To do
Reproduce only the lines of the material below that start at the line containing "Click the white" and stop at the line containing "Task: Like the 'Respect maxim' comment". Keep both end lines.

Input data
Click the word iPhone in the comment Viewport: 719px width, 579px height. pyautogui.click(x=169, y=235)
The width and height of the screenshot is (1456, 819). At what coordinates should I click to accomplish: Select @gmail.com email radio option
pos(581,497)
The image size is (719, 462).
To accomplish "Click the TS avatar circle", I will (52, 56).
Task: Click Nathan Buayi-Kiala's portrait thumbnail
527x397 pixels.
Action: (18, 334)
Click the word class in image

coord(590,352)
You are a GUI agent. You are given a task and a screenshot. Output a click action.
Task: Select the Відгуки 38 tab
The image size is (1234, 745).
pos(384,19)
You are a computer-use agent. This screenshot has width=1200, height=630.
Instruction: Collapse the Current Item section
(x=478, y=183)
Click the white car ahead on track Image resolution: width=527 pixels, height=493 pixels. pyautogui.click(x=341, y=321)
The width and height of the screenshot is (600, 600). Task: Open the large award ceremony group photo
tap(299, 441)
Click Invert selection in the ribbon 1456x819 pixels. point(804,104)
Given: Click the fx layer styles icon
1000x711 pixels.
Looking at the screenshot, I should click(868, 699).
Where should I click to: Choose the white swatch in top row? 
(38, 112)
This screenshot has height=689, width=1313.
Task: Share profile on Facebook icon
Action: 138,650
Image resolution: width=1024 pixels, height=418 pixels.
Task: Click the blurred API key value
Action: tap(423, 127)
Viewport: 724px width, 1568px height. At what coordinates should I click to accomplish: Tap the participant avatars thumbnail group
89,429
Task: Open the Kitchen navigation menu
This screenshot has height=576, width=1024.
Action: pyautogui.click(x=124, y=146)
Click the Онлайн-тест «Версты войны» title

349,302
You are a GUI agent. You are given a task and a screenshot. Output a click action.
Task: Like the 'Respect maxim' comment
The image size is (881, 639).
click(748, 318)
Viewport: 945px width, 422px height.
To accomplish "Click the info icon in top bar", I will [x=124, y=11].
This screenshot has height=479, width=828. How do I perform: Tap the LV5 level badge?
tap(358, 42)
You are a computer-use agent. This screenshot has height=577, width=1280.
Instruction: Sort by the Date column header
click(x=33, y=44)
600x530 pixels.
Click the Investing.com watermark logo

The answer
Click the white car ahead on track Image resolution: width=527 pixels, height=493 pixels. pyautogui.click(x=341, y=321)
The width and height of the screenshot is (600, 600). Task: Open the large award ceremony group photo
tap(299, 441)
Click Invert selection in the ribbon 1456x819 pixels. point(804,104)
Given: Click the fx layer styles icon
1000x711 pixels.
Looking at the screenshot, I should click(868, 699).
Where should I click to: Choose the white swatch in top row? 
(38, 112)
This screenshot has height=689, width=1313.
Task: Share profile on Facebook icon
Action: 138,650
Image resolution: width=1024 pixels, height=418 pixels.
Task: Click the blurred API key value
Action: tap(423, 127)
Viewport: 724px width, 1568px height. At what coordinates should I click to accomplish: Tap the participant avatars thumbnail group
89,429
Task: Open the Kitchen navigation menu
This screenshot has height=576, width=1024.
Action: pyautogui.click(x=124, y=146)
Click the Онлайн-тест «Версты войны» title

349,302
You are a GUI agent. You are given a task and a screenshot. Output a click action.
Task: Like the 'Respect maxim' comment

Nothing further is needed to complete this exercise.